Higher and / or higher intrinsic viscosity of 0.2 to 1.0 is preferable. Further, the main component polymer and the master polymer are preferably compatible with each other to some extent or more.
Furthermore, it goes without saying that the specific surface morphology can be controlled to some extent by the shear stress at the time of extrusion, the basis weight of the filter, the extrusion conditions and the like.

The inert particles used in the present invention include:
Particles selected from oxides or inorganic salts of elements of Group IIA, IIIB, IVA, IVB of the element period, for example, calcium carbonate obtained as a synthetic or natural product, wet silica (silicon dioxide), dry silica (silicon dioxide) , Aluminum silicate (kaolinite), barium sulfate, calcium phosphate, talc, titanium dioxide, aluminum oxide, aluminum hydroxide, calcium silicate and the like.
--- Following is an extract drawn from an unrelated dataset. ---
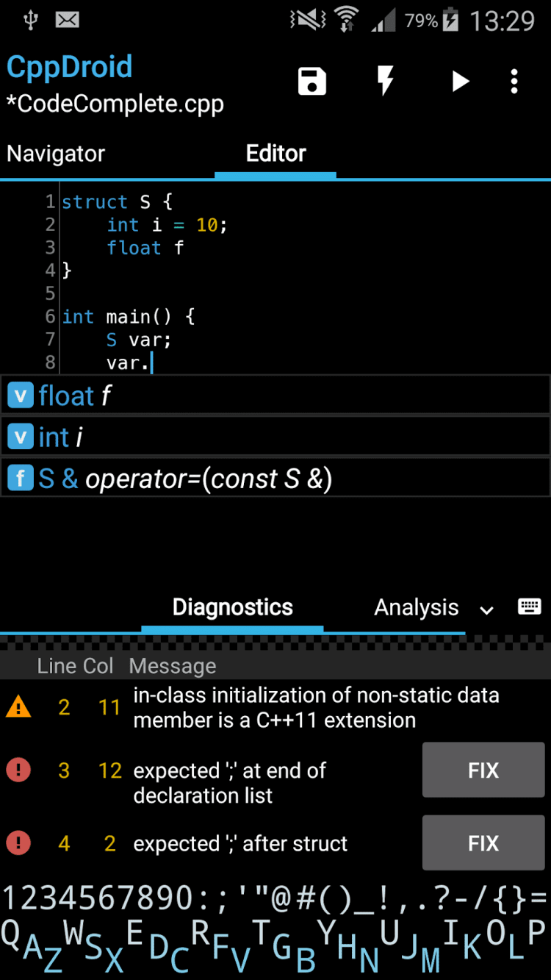Viewport: 551px width, 980px height.
Task: Pick the 'int i' completion suggestion
Action: pos(276,437)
The average particle diameter of the above inert particles is 0.1 to 3 μm.
It is preferably m. Further, the master chip concentration of the inert particles is preferably 0.5 to 10% by weight, more preferably 1.0 to 7.0% by weight in order to form a specific surface morphology. The concentration of the inert particles in the heat-sensitive film varies depending on the type of particles, the particle size, etc., but is preferably 0.05 to 2.0% by weight, preferably 0.1 to 1.0% by weight in order to obtain a specific surface morphology.
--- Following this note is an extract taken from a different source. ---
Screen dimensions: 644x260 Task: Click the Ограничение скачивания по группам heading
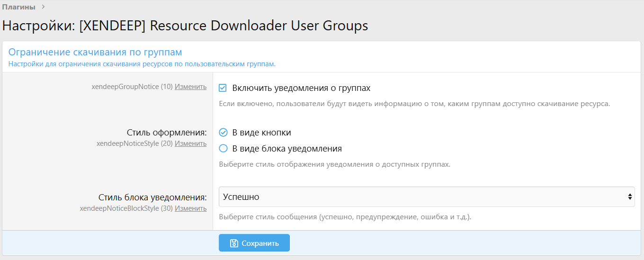(x=95, y=52)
In the present invention, an additive having an absorption peak in the wavelength range of flash light irradiation may be added to the heat-sensitive film. In addition, additives such as an antioxidant, a heat stabilizer, a lubricant, an antistatic agent, a dye and a pigment may be added if necessary. The film may have a structure of two or more layers, and inert particles or other additives may be added to either layer.
At that time, each layer may be coextruded or may be formed into a film by an extrusion laminating method or a coating method.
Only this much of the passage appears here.